↓↓↓
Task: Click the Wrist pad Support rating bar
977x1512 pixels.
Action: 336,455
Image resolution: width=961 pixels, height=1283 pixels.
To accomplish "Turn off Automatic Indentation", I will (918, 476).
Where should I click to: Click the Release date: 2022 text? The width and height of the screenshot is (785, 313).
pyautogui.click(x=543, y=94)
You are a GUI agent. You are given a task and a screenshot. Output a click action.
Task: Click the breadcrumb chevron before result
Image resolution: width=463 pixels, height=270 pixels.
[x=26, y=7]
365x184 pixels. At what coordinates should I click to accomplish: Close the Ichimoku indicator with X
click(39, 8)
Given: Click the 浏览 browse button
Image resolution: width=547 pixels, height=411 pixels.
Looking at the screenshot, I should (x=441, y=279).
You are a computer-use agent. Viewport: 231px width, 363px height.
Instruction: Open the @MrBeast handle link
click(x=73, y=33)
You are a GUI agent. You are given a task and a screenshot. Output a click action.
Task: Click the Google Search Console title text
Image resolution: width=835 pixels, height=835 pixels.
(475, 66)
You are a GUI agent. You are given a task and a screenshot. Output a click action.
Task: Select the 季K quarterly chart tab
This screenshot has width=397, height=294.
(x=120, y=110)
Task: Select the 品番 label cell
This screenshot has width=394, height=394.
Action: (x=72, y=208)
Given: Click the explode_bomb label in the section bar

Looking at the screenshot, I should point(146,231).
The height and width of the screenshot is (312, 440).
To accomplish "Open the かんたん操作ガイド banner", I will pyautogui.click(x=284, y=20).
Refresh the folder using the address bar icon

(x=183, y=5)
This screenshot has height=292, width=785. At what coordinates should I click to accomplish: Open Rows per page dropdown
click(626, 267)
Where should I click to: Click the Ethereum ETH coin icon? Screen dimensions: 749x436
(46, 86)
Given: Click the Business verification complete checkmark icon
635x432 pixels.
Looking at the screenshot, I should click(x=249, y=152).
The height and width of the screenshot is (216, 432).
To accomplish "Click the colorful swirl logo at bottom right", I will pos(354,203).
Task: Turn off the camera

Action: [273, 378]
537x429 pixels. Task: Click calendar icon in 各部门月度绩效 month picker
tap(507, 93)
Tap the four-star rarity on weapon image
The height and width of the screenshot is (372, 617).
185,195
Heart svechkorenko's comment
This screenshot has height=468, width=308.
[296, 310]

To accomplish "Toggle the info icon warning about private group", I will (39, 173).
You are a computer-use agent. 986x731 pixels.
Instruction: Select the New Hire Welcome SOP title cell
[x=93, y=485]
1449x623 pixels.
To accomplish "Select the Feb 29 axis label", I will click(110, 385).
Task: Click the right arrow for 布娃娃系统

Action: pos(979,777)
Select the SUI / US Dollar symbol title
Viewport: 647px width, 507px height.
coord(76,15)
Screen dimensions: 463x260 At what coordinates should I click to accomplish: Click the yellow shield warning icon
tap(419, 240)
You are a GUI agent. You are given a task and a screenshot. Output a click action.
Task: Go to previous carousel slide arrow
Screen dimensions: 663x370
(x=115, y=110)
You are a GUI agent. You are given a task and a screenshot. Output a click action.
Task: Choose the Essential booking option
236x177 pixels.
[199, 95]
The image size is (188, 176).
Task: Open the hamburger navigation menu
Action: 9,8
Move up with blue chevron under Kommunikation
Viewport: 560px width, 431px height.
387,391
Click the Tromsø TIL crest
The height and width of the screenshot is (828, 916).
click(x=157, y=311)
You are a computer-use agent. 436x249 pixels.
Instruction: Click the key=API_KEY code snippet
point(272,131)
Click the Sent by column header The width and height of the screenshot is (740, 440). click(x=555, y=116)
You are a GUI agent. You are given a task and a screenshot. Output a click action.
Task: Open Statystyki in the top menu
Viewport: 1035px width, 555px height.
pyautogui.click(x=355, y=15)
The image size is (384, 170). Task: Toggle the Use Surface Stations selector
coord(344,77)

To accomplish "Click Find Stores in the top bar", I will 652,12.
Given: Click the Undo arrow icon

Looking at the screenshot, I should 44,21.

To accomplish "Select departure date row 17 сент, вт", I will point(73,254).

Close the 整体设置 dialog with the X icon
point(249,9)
↑↑↑
PROBLEM DETAILS:
Find the lines above that contain the word "computer" and copy each one.

SOLUTION TO THIS TASK:
You are a computer-use agent. Viewport: 231px width, 363px height.
You are a computer-use agent. 986x731 pixels.
You are a computer-use agent. 436x249 pixels.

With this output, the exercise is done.